• [WORK INSTRUCTION]: Below are some records. Print exactly the lines between the one holding "Task: Show info for Behind Cover skill" and the one holding "The width and", inclusive, and nothing else.

• [DATA FOR PROCESSING]:
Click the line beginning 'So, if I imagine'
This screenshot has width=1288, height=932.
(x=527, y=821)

* * *

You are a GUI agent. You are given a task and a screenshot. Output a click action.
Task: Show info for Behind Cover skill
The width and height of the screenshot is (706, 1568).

---

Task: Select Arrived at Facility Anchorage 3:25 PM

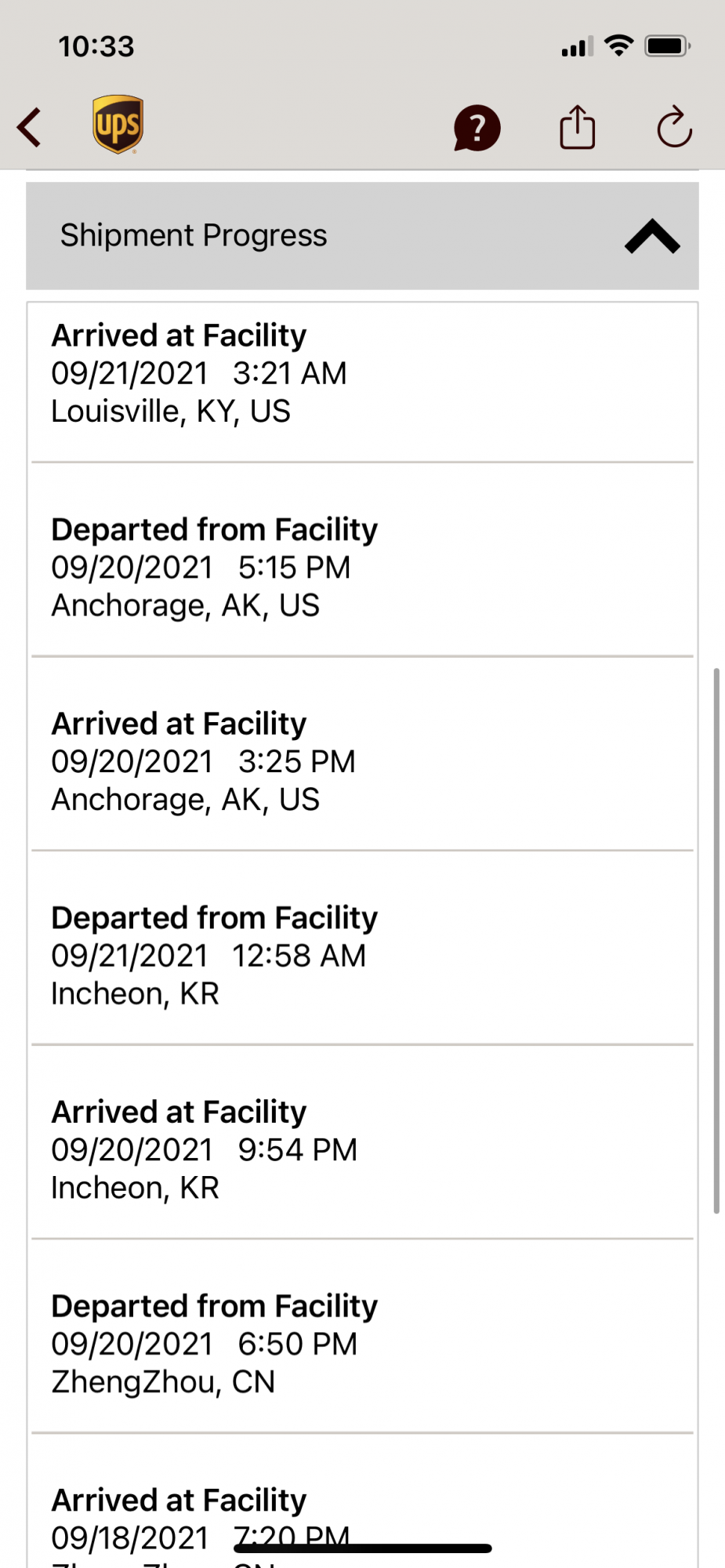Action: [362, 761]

• [EXERCISE ANSWER]:
Task: Show info for Behind Cover skill
The width and height of the screenshot is (706, 1568).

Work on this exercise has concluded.